High Court finds parts of Garda vetting law unconstitutional
Judge Anthony Barr made the finding in the case of two gardaí who sued after the Garda ombudsman — then called Gsoc — notified the vetting bureau of concerns that the members posed a risk of harm to children or vulnerable adults. Picture: iStock
The High Court has declared as unconstitutional legislation requiring various watchdogs and regulatory bodies to notify the Garda National Vetting Bureau of individuals under investigation whom they believe could pose a danger to children or vulnerable people.
In a judgment today, Judge Anthony Barr found that certain sections of the National Vetting Bureau (Children and Vulnerable Persons) Act 2012 were unconstitutional.
This is in circumstances where the Act does not afford persons who are subject to a notification to the bureau an opportunity to see − and subsequently to challenge the veracity or accuracy of − the information provided to the bureau, save for the information being disclosed as part of an application for vetting clearance, the judge held.
The judge also found the relevant section of the Act was incompatible with the European Convention on Human Rights for the same reason.
The judge made the finding in the case of two gardaí, who sued after the Garda ombudsman — then called Gsoc — notified the vetting bureau of concerns that the members posed a risk of harm to children or vulnerable adults.
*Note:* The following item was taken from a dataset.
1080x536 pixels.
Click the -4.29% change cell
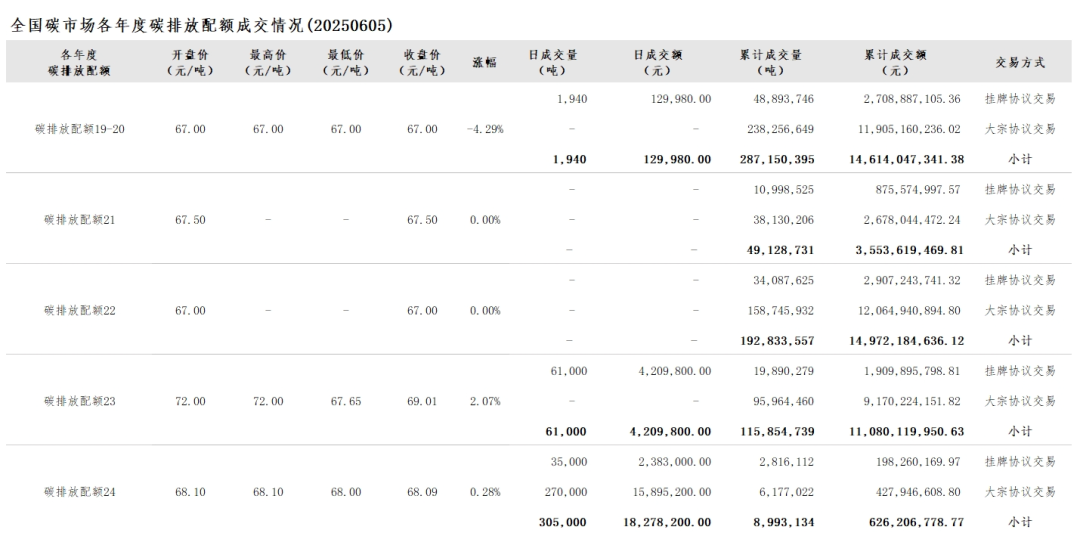[x=485, y=129]
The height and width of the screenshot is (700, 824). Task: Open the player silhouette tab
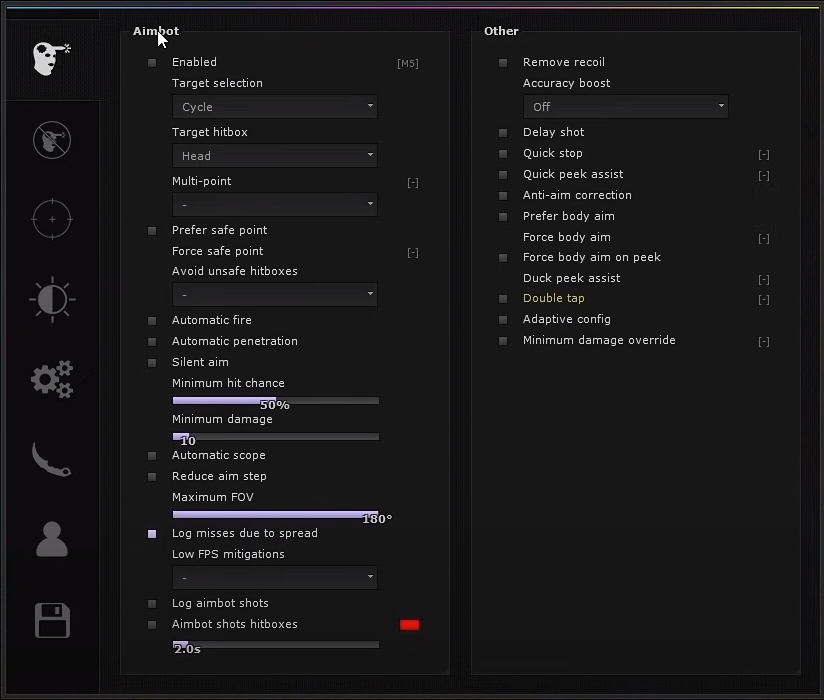[x=52, y=539]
The notification followed a complaint concerning the level of force used by the two gardaí in arresting a minor.
The Act requires certain bodies to notify the bureau of “bona fide” concerns that a person under investigation may harm a child or vulnerable person.
Other bodies subject to the law include the HSE, the Medical Council, and the Teaching Council.
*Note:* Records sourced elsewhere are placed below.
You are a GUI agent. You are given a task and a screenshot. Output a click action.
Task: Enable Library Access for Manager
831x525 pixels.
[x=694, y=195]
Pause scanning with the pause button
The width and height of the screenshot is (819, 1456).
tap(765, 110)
The two gardaí brought the action against Gsoc, the vetting bureau, An Garda Síochána, and the State.
The case arises from the gardaí’s involvement in arresting a juvenile in November 2018. A complaint was made to the Gsoc concerning the level of force used by the gardaí in making the arrest. The arrested male had allegedly taken his father’s Mercedes without permission, and drove the vehicle at speeds in excess of 200km/h.
Gsoc investigated the case and in May 2024, it sent a file to the Director of Public Prosecutions.
In June 2024, in line with its obligations under the Act, Gsoc also notified the vetting bureau of “specified information” concerning the two members.
Subsequently, the DPP decided the gardaí should not face prosecution arising out of the arrest.
Following this development, Gsoc refused to correct or amend the information provided to the bureau. An Garda Síochána refused to inform the gardaí of the content of the information provided, and the bureau refused to alter or revoke the information.
In his judgment, the judge noted that the two members knew the information passed to the vetting bureau “must be highly discreditable of them”.
The gardaí submitted their constitutional right to a good name and fair procedures meant they had a right to be informed of the information passed to the vetting bureau, and if necessary, to challenge its accuracy.
The judge noted: “The situation as of June 2024, is that the two [gardaí] in this case know that something highly discreditable has been said about them by [Gsoc] to the [vetting bureau]. They do not know what that is. Therefore, they cannot argue that what has been said is untrue or is inaccurate.
“They are left in a situation where they must go about their ordinary lives as members of An Garda Síochána and, at least in one case, as a father, knowing that there exists on a database held by the [vetting bureau] information which suggests that they pose a risk to children and vulnerable adults.”
The only way in which the gardaí could learn the contents of the information is by a third party making a request to the vetting bureau for a vetting disclosure.
“For the [two gardaí], it is like playing Russian roulette. They must get the third party to make the vetting disclosure request, not knowing what information there is about them on the register of specified information,” the judge said.
The judge held that the retention on a database of “highly discreditable information” about a person engages that person’s right to be informed of it and make submission on it.
He said that for the vetting bureau to hold such information, and yet for the legislation to not provide any mechanism for challenging the accuracy or veracity of that information, was in breach of the gardaí’s right to privacy and good name, and was in breach of fair procedures.
Following this finding, the judge held that the obligation under the Act on regulatory bodies to notify the vetting bureau of concerns relating to risks to children and vulnerable adults, and the subsequent retention of that information by the bureau, was unconstitutional.
The judge held that the relevant sections of the Act were unconstitutional.
The judge also found the relevant section of the Act was incompatible with the European Convention on Human Rights for the same reason.